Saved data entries
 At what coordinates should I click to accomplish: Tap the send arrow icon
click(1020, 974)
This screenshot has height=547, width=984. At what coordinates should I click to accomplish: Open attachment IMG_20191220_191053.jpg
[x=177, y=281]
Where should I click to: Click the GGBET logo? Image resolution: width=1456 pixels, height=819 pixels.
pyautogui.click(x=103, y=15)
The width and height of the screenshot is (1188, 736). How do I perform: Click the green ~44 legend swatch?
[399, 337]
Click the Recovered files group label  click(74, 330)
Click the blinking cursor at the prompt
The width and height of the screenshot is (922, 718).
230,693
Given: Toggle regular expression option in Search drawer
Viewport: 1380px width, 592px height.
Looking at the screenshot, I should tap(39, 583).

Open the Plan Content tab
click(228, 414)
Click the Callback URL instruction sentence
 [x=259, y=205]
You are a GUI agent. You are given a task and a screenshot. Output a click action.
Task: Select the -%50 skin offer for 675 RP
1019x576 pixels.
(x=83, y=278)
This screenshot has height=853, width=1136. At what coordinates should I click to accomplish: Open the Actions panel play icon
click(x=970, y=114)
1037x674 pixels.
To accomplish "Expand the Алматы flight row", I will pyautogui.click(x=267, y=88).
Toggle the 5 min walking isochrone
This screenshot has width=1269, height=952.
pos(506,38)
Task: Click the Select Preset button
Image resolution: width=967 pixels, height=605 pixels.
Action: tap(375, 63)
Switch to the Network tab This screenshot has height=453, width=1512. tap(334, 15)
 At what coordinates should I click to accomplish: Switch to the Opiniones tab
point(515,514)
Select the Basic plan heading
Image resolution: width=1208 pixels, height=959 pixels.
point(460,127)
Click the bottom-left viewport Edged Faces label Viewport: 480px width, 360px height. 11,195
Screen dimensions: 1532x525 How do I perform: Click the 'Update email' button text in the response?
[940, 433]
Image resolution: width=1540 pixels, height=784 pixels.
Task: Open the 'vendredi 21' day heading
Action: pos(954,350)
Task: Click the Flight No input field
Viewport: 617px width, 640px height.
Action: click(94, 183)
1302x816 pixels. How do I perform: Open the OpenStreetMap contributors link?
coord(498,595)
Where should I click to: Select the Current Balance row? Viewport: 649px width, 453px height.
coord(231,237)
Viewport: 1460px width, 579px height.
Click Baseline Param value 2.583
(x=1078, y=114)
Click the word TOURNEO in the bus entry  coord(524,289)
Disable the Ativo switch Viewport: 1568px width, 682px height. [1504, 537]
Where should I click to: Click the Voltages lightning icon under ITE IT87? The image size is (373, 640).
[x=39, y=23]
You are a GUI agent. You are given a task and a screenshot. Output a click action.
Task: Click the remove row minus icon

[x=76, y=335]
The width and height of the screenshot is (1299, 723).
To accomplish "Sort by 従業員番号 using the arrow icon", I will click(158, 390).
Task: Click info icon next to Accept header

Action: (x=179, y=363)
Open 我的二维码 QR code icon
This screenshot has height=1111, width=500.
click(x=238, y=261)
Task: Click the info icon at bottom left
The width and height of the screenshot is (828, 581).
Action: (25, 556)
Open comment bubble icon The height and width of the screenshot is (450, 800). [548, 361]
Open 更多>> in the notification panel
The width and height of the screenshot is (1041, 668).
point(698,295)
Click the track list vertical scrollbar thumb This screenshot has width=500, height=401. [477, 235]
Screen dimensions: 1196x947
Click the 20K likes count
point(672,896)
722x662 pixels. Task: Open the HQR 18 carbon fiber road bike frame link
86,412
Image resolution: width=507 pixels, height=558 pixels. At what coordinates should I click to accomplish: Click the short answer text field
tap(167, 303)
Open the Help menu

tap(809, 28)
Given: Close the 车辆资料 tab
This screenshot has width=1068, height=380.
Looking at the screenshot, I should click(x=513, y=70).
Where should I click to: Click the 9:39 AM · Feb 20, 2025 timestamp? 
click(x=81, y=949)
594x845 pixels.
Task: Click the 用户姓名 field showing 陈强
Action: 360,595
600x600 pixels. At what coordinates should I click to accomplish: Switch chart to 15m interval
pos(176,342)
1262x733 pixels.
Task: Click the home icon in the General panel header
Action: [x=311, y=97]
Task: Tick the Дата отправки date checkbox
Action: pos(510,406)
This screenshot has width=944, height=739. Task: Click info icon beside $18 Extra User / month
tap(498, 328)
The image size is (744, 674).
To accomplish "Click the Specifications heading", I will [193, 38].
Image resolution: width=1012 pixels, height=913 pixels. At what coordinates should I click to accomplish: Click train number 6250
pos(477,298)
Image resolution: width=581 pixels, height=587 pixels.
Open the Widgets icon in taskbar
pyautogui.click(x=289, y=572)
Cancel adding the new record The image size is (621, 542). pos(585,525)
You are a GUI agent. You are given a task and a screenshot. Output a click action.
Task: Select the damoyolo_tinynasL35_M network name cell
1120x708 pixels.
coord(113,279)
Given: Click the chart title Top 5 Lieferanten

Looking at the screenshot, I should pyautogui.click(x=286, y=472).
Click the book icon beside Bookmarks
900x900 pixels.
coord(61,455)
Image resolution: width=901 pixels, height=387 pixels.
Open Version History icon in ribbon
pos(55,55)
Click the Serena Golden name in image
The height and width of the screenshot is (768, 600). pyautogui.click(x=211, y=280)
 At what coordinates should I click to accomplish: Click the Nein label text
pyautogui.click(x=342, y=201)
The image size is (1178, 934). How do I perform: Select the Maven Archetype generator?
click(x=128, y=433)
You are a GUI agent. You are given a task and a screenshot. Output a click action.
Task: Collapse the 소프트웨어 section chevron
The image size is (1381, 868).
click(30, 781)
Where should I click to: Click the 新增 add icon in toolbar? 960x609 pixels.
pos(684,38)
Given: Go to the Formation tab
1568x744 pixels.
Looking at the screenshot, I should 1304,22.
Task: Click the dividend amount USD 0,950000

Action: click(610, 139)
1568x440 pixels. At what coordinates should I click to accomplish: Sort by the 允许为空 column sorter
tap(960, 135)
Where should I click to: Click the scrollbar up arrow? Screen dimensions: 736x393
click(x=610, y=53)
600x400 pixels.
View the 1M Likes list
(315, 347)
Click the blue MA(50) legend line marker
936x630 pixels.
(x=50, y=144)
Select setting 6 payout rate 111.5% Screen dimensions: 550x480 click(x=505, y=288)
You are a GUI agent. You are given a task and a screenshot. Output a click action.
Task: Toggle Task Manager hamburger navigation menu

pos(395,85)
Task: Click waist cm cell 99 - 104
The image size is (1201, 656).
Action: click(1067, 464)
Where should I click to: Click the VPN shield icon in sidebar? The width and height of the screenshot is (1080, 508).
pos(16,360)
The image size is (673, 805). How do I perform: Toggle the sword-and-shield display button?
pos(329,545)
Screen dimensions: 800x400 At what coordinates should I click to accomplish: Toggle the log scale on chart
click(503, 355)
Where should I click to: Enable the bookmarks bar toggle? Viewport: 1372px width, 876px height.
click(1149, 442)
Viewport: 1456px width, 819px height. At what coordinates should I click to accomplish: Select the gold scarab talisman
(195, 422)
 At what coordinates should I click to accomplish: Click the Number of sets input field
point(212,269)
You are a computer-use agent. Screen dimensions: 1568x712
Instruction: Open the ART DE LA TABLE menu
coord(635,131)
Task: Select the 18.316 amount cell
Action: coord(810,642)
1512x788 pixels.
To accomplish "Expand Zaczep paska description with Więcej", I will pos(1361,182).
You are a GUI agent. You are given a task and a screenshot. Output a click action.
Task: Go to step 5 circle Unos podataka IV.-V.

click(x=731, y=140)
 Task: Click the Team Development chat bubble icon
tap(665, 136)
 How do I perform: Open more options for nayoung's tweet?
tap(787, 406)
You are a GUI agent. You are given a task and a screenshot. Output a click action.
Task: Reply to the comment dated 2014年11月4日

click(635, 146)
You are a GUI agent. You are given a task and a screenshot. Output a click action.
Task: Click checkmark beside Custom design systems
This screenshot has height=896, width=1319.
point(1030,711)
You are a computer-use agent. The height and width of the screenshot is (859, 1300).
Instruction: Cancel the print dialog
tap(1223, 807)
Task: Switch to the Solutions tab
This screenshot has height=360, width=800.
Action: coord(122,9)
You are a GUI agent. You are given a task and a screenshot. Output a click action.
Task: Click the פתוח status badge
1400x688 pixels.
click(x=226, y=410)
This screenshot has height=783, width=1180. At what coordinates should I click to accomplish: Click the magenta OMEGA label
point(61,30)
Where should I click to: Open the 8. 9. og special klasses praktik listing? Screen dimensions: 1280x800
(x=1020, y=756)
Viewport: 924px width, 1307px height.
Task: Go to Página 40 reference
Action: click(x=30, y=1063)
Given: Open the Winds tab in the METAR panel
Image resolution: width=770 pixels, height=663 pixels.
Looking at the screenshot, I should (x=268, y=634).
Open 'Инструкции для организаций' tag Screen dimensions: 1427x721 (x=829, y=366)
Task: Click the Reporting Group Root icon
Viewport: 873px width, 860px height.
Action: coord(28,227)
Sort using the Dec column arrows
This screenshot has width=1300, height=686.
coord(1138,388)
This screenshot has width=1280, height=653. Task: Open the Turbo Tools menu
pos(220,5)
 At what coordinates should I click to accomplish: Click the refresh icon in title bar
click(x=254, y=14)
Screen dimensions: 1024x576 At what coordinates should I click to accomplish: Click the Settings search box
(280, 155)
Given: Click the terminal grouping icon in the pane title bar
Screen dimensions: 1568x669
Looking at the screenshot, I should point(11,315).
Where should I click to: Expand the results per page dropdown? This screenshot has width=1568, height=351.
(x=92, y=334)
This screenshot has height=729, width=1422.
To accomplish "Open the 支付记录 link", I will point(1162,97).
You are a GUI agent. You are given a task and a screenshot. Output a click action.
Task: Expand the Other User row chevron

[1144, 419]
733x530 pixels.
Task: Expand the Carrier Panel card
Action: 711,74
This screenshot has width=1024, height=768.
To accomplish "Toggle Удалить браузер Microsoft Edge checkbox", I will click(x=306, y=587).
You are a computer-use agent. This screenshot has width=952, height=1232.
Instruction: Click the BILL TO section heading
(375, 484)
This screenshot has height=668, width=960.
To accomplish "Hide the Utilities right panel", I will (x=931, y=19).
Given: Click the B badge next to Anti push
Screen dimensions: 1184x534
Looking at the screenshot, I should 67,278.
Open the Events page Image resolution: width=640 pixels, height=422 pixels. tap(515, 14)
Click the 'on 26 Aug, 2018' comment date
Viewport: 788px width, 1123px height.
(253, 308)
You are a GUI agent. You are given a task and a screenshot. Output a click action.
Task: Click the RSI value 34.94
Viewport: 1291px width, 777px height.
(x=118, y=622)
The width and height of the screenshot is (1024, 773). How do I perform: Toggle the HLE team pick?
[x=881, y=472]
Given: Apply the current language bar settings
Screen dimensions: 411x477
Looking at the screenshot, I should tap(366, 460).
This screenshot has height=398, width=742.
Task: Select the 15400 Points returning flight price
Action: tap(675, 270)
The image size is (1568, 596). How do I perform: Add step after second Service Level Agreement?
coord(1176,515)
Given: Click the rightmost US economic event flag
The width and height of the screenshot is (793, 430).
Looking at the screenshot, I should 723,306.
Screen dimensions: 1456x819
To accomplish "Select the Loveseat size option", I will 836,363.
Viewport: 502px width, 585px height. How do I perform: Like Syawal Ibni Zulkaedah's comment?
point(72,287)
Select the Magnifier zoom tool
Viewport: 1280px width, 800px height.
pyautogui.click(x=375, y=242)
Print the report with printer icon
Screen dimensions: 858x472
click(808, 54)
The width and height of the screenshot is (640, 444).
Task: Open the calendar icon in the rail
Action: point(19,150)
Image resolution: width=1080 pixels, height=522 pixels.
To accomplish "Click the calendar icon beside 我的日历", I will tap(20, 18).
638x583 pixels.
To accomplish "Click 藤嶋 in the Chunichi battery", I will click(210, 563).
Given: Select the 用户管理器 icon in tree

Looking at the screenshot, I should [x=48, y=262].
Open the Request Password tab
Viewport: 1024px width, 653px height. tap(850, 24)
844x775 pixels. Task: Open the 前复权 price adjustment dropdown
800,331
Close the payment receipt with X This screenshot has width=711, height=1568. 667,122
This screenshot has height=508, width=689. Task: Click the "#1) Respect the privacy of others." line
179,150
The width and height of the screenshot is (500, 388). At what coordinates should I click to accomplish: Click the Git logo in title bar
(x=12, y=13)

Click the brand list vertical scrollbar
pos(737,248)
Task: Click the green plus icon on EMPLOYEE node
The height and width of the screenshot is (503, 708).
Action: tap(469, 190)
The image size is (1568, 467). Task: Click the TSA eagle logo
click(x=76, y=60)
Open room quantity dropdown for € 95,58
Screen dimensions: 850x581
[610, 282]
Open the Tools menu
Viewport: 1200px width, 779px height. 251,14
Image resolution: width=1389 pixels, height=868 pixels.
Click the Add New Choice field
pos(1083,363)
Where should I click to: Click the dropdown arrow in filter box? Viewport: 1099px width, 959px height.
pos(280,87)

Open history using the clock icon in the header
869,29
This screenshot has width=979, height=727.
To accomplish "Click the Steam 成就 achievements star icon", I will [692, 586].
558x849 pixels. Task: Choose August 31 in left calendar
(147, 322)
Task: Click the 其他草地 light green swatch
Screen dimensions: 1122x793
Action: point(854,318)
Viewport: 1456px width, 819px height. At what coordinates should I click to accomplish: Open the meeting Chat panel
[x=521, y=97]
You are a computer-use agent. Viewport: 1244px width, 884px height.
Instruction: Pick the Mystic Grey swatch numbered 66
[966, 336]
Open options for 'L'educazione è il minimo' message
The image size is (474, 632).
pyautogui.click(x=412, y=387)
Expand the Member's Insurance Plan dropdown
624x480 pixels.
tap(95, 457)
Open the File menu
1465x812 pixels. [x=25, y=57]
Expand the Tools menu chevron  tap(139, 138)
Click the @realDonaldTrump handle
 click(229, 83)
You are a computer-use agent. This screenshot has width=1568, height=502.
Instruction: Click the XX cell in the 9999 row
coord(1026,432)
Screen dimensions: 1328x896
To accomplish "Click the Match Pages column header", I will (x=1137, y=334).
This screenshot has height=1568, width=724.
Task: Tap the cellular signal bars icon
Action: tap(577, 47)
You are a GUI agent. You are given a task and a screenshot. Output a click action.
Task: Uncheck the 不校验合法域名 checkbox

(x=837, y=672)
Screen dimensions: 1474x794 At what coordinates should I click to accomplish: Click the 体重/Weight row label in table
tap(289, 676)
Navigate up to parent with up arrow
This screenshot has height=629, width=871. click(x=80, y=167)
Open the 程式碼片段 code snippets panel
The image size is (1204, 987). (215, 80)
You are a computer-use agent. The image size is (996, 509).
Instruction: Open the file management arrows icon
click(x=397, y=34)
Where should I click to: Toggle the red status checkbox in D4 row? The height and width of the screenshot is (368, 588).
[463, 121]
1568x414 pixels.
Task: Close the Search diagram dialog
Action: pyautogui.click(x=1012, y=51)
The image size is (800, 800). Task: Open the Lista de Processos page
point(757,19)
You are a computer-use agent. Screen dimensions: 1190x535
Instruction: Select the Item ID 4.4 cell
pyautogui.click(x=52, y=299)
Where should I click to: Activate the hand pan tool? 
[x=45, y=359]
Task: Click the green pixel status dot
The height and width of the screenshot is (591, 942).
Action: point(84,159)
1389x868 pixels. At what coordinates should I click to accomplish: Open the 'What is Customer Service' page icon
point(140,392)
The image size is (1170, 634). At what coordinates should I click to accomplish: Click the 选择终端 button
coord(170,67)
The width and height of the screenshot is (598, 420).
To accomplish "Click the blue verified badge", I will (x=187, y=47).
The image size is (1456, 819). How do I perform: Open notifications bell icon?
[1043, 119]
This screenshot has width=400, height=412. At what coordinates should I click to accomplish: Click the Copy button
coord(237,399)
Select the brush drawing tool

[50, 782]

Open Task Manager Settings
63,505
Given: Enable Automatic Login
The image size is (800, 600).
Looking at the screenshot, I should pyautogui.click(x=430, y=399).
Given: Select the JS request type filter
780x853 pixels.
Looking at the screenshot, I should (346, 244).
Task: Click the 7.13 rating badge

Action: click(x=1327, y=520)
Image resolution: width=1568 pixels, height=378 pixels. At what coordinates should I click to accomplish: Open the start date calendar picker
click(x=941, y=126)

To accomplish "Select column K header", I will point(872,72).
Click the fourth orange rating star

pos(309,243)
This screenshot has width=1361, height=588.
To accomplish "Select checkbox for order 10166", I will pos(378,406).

About this exercise | Tell how many lines of the data above hold the string "computer". Give only the number.

Solution to the problem | 7